# Work task
Copy word for word the records from the line containing "This screenshot has height=1334, width=750." through the line containing "center [123, 660].", including both of those lines. Omit the pictures from your copy.

# Material to process
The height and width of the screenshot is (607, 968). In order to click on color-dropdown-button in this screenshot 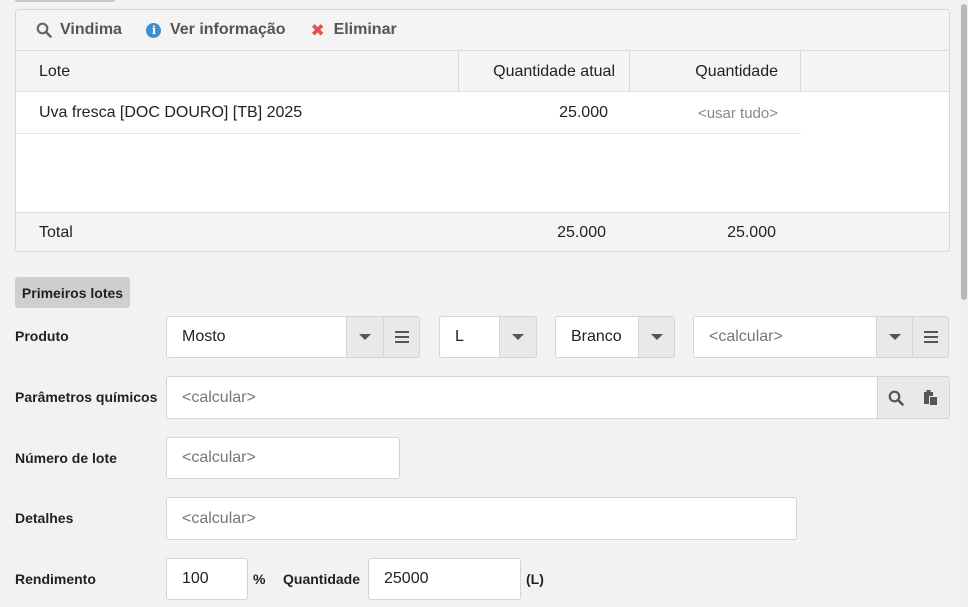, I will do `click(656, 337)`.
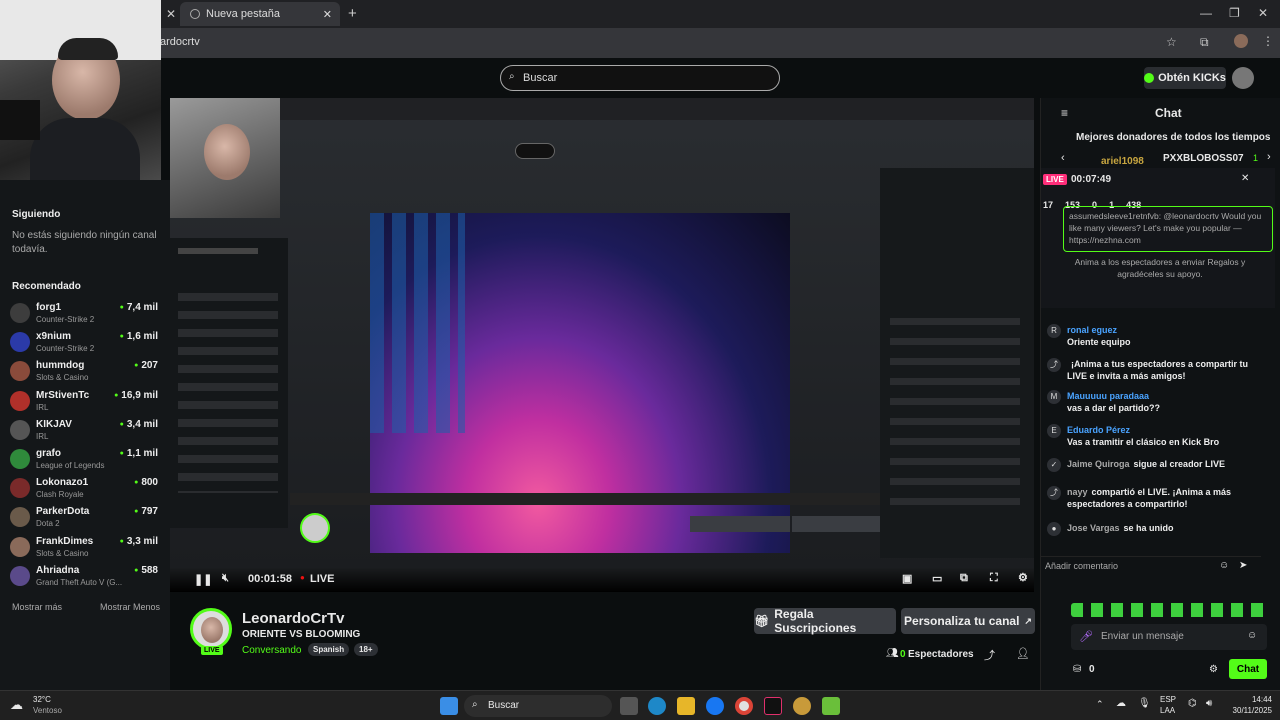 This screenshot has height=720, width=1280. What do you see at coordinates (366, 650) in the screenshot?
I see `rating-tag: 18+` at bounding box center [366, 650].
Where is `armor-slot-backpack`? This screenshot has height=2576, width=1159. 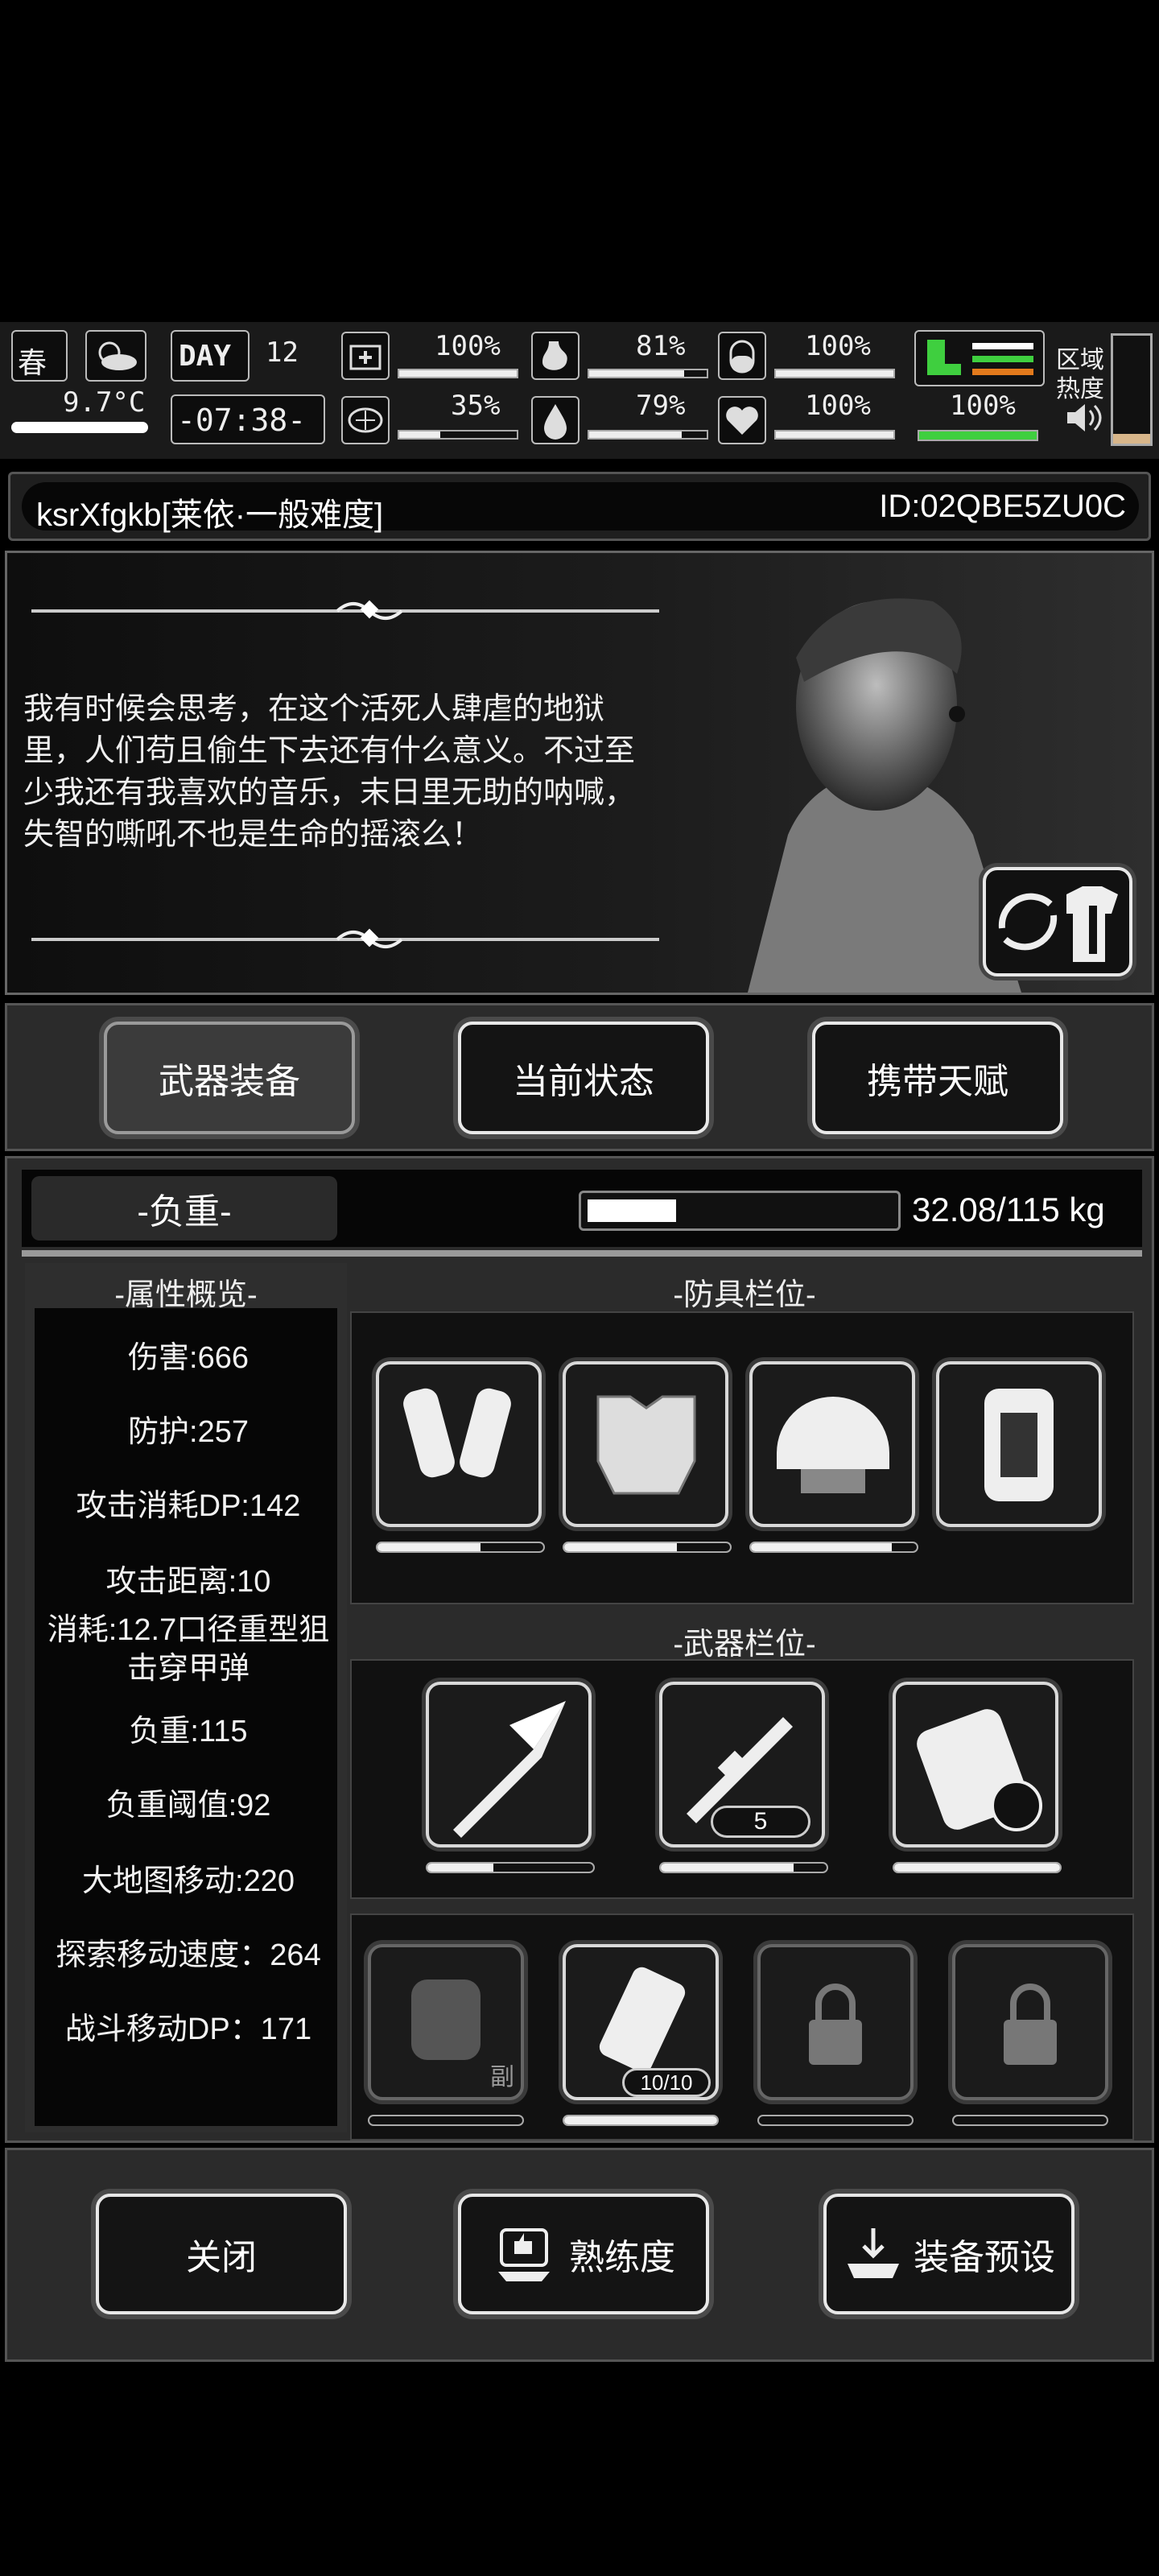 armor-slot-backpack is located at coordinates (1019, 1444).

==

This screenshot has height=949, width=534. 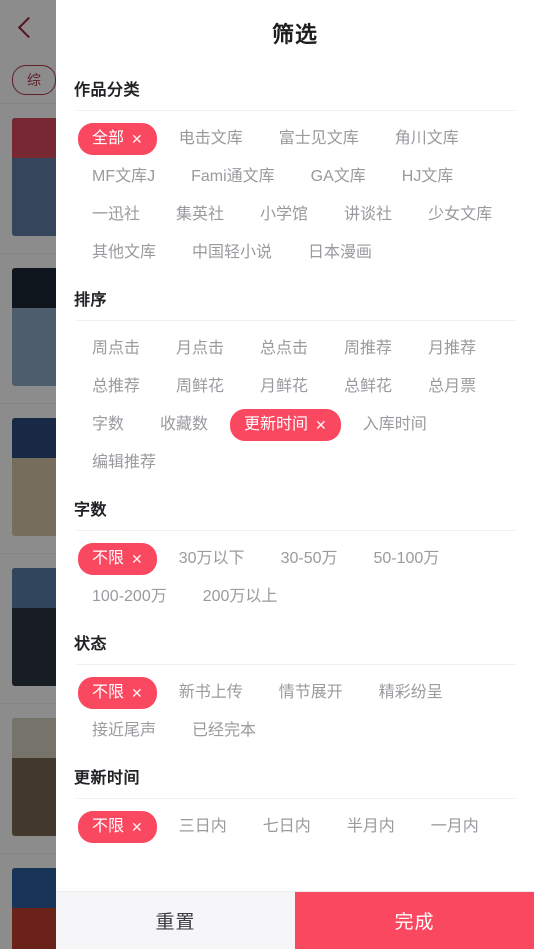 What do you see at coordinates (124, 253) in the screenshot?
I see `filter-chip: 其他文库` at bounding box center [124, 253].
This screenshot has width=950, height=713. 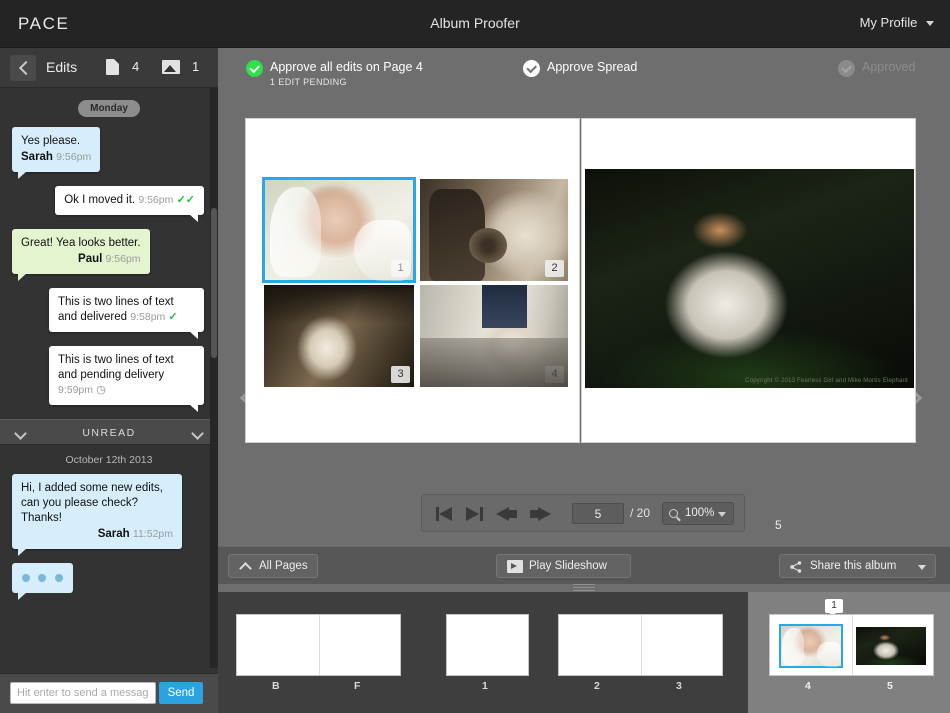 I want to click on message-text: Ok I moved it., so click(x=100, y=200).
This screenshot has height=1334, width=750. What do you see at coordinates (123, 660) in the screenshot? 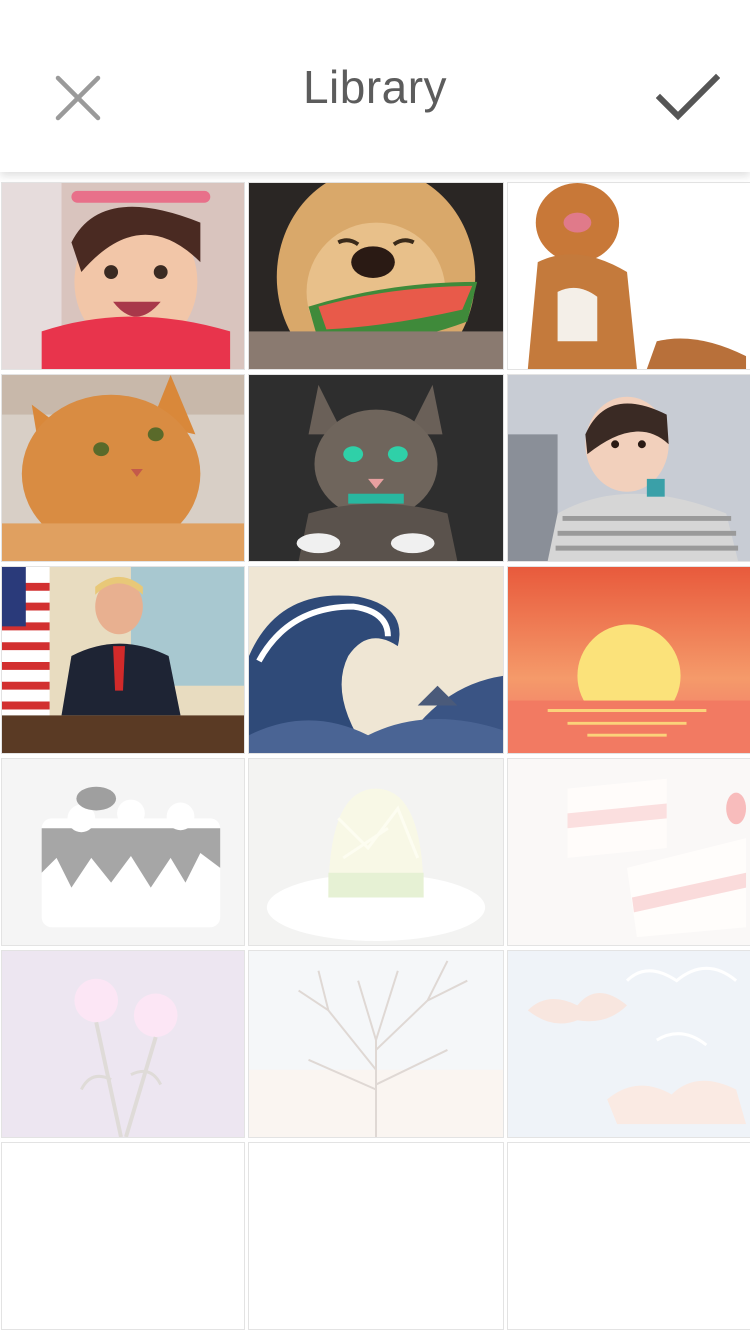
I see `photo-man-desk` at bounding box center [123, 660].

---

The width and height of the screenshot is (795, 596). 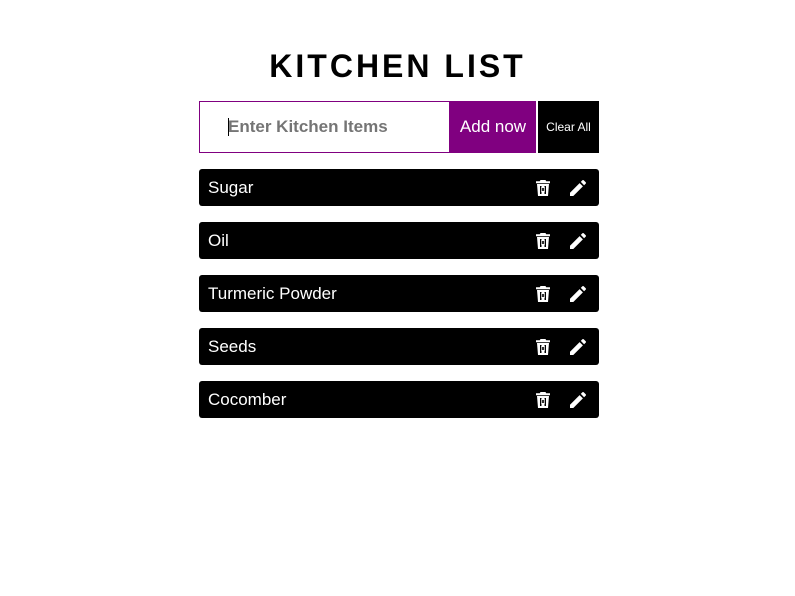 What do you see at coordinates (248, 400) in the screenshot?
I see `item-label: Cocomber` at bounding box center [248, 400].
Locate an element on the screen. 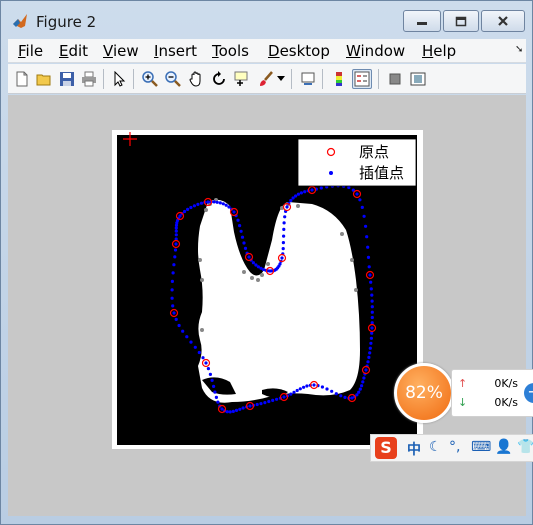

# Answer below
This screenshot has height=1334, width=750. What do you see at coordinates (123, 660) in the screenshot? 
I see `photo-man-desk` at bounding box center [123, 660].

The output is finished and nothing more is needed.